Structural Conservation and Functional Diversity of the Poxvirus Immune Evasion (PIE) Domain Superfamily

• Main Authors: Christopher A. Nelson, Megan L. Epperson, Sukrit Singh, Jabari I. Elliott, Daved H. Fremont
• Format: Article
• Language: English
• Published: MDPI AG 2015-08-01
• Series: Viruses
• Subjects: poxvirus; PIE domain; SECRET domain; viral immune evasion; chemokine and cytokine decoy receptors
• Online Access: http://www.mdpi.com/1999-4915/7/9/2848

Poxviruses encode a broad array of proteins that serve to undermine host immune defenses. Structural analysis of four of these seemingly unrelated proteins revealed the recurrent use of a conserved beta-sandwich fold that has not been observed in any eukaryotic or prokaryotic protein. Herein we propose to call this unique structural scaffolding the PIE (Poxvirus Immune Evasion) domain. PIE domain containing proteins are abundant in chordopoxvirinae, with our analysis identifying 20 likely PIE subfamilies among 33 representative genomes spanning 7 genera.
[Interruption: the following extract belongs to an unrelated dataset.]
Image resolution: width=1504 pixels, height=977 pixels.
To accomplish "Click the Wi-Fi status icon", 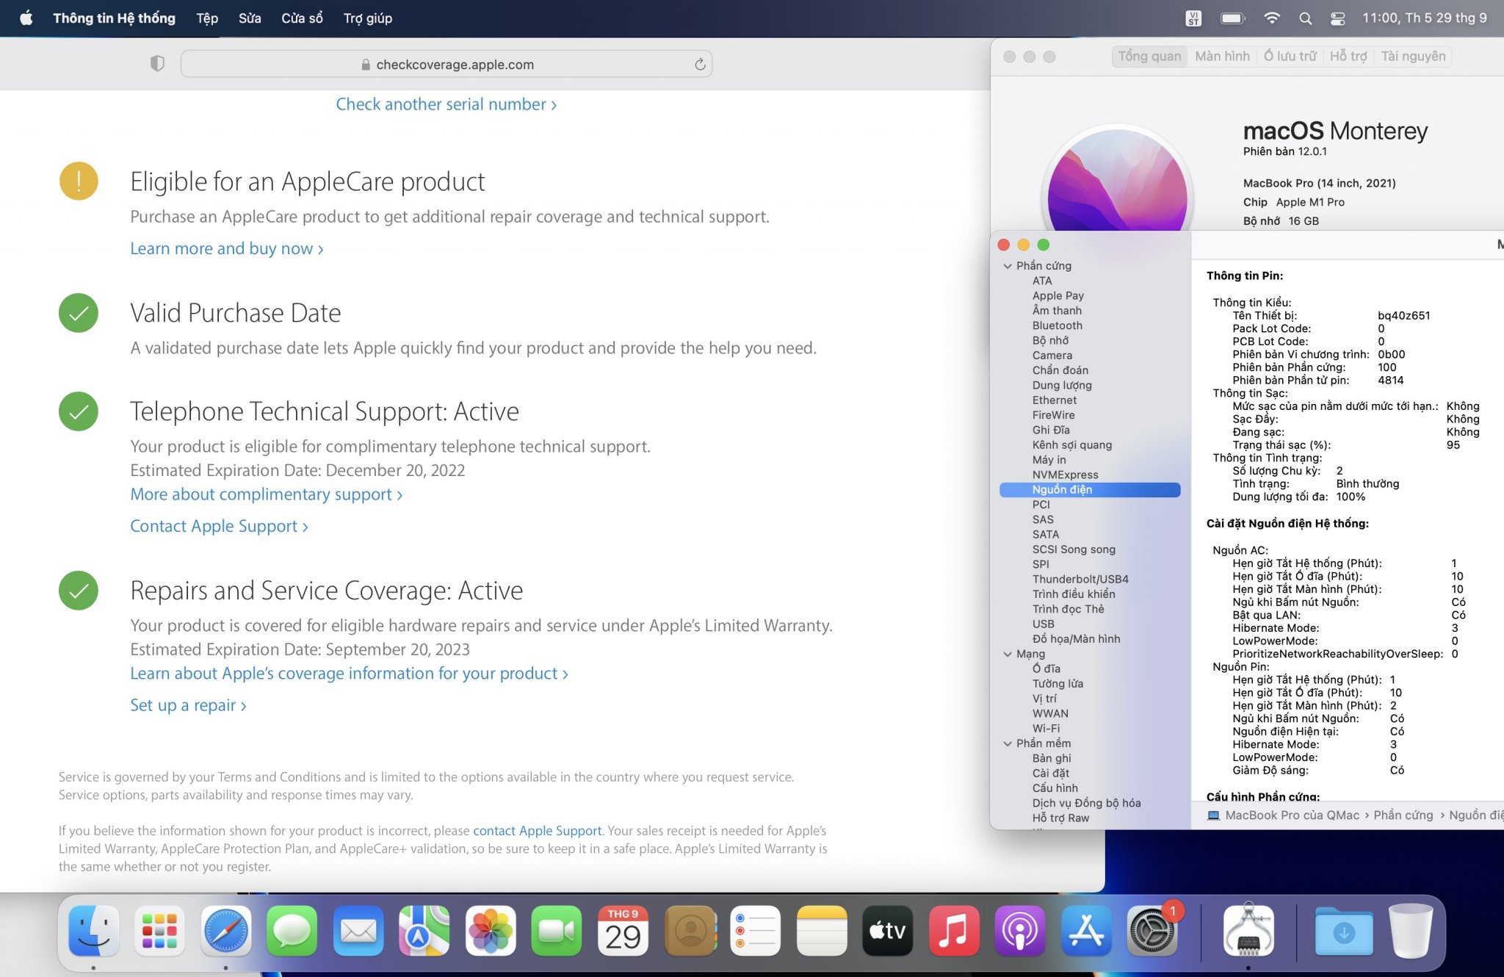I will [1272, 18].
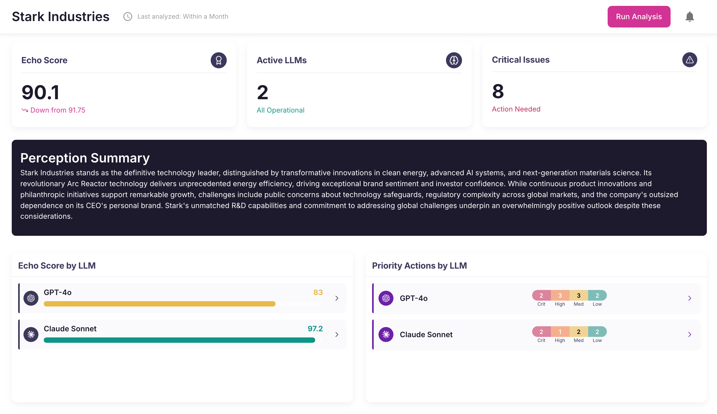
Task: Open GPT-4o priority actions chevron
Action: (x=689, y=298)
For example, cowpox strain Brighton Red appears to encode 10 different PIEs: vCCI, A41, C8, M2, T4 (CPVX203), and the SECRET proteins CrmB, CrmD, SCP-1, SCP-2, and SCP-3. Characterized PIE proteins all appear to be nonessential for virus replication, and all contain signal peptides for targeting to the secretory pathway. The PIE subfamilies differ primarily in the number, size, and location of structural embellishments to the beta-sandwich core that confer unique functional specificities. Reported ligands include chemokines, GM-CSF, IL-2, MHC class I, and glycosaminoglycans. We expect that the list of ligands and receptors engaged by the PIE domain will grow as we come to better understand how this versatile structural architecture can be tailored to manipulate host responses to infection.